(Information given begins)

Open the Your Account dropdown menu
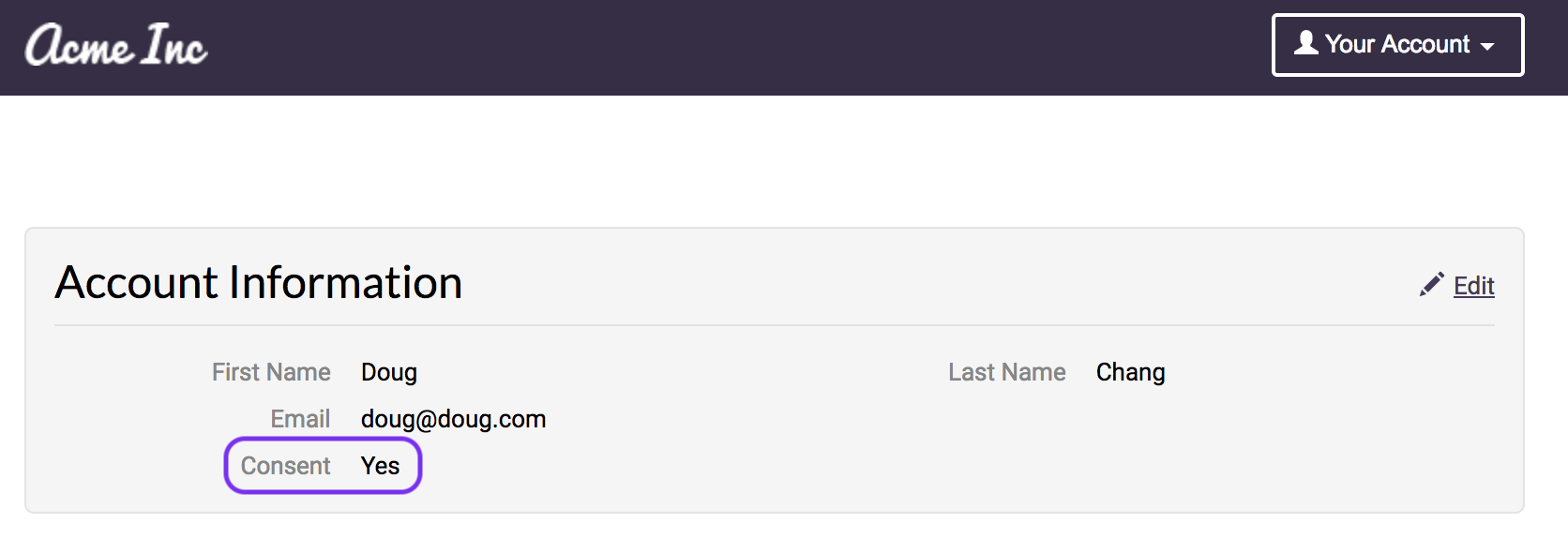Screen dimensions: 1568x538 tap(1397, 45)
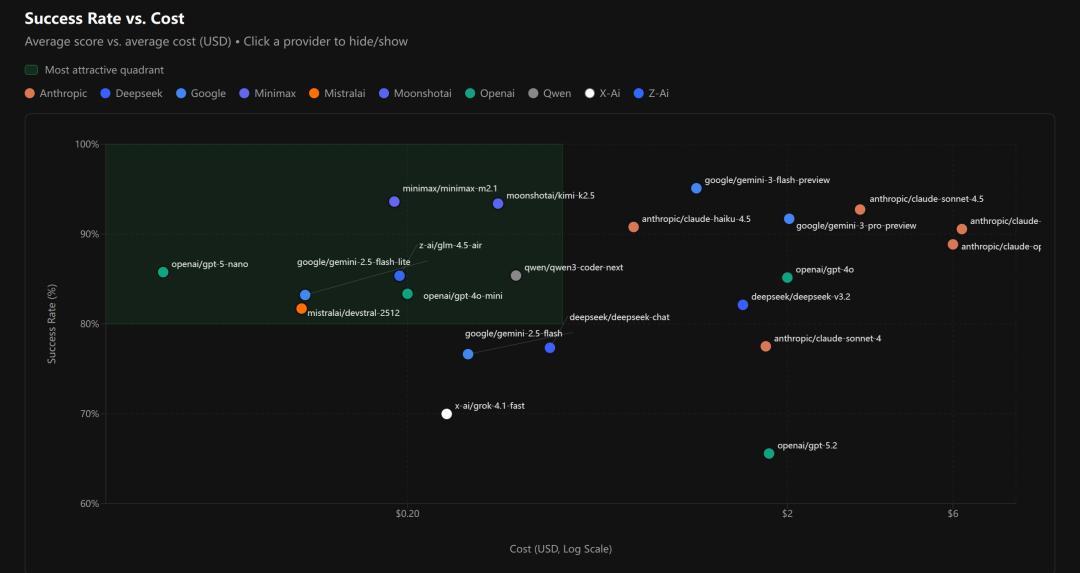Image resolution: width=1080 pixels, height=573 pixels.
Task: Toggle Mistralai legend item
Action: 337,93
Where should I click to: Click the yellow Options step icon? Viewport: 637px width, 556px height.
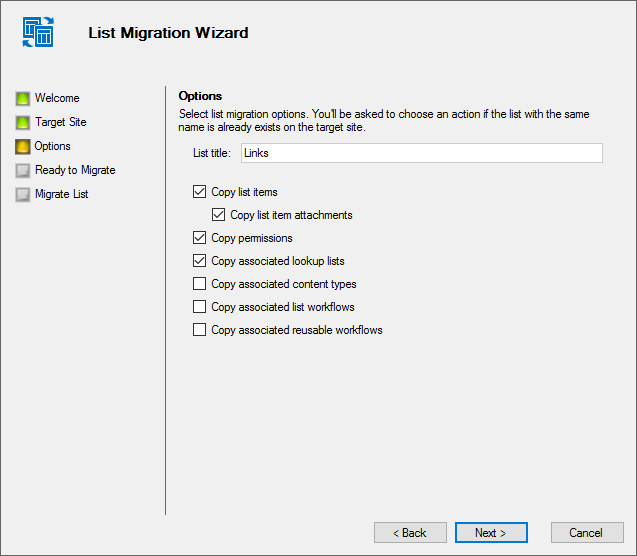click(x=23, y=147)
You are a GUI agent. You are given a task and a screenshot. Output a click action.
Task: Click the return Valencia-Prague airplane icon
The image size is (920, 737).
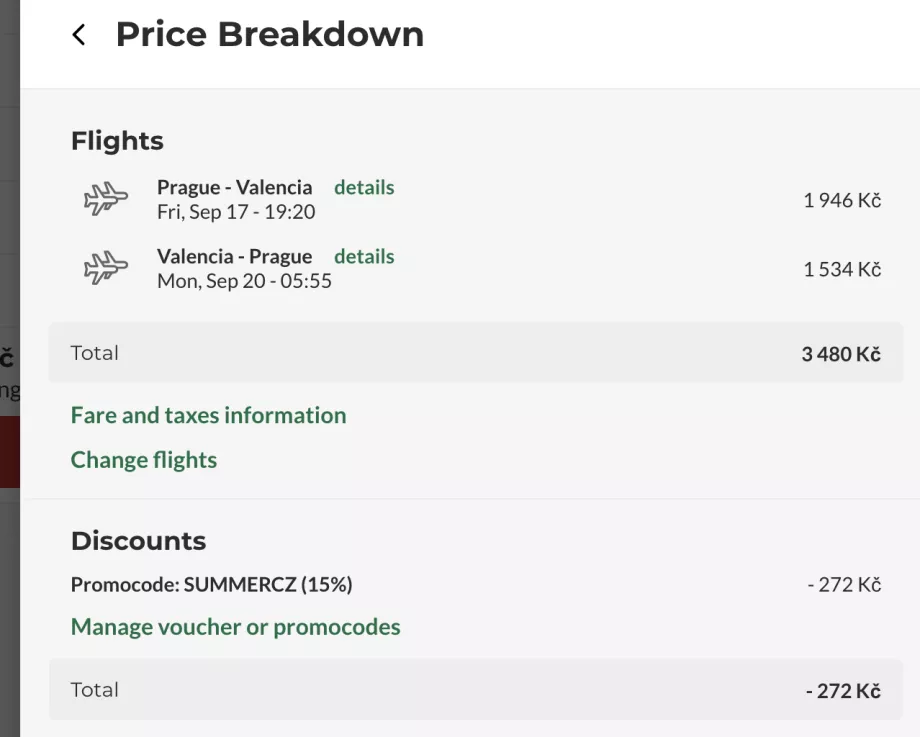[x=105, y=268]
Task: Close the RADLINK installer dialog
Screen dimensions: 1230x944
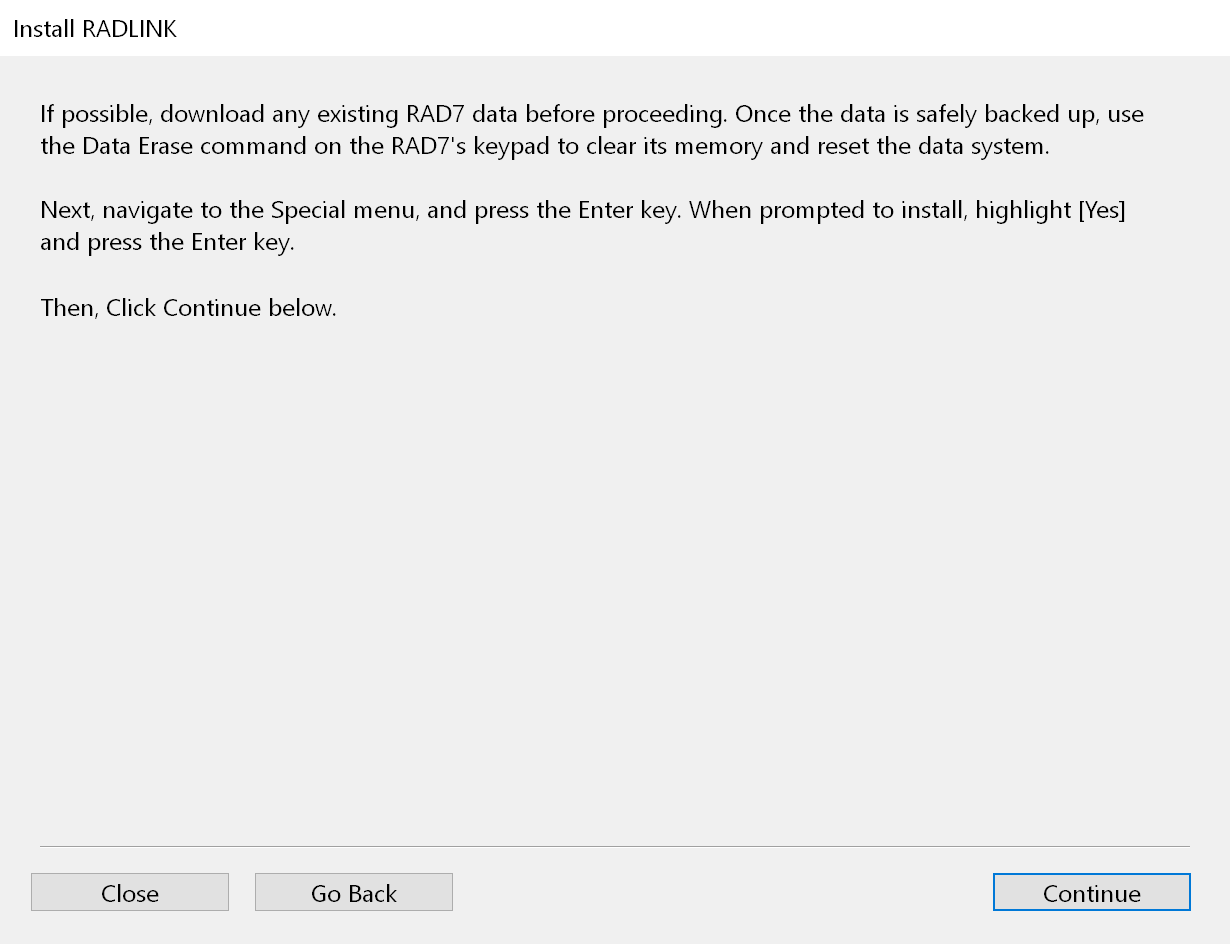Action: point(130,893)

(Information given ends)

» **The problem**
Would you print all the entries again exactly, minus any pictures?

» **Expected answer**
Open the Your Account dropdown menu
Screen dimensions: 1568x538 tap(1397, 45)
Image resolution: width=1080 pixels, height=573 pixels.
Task: Toggle Mistralai legend item
Action: 337,93
Where should I click to: Click the yellow Options step icon? Viewport: 637px width, 556px height.
click(x=23, y=147)
You are a GUI agent. You are given a task and a screenshot. Output a click action.
Task: Click the return Valencia-Prague airplane icon
The image size is (920, 737).
[x=105, y=268]
Task: Close the RADLINK installer dialog
Screen dimensions: 1230x944
Action: point(130,893)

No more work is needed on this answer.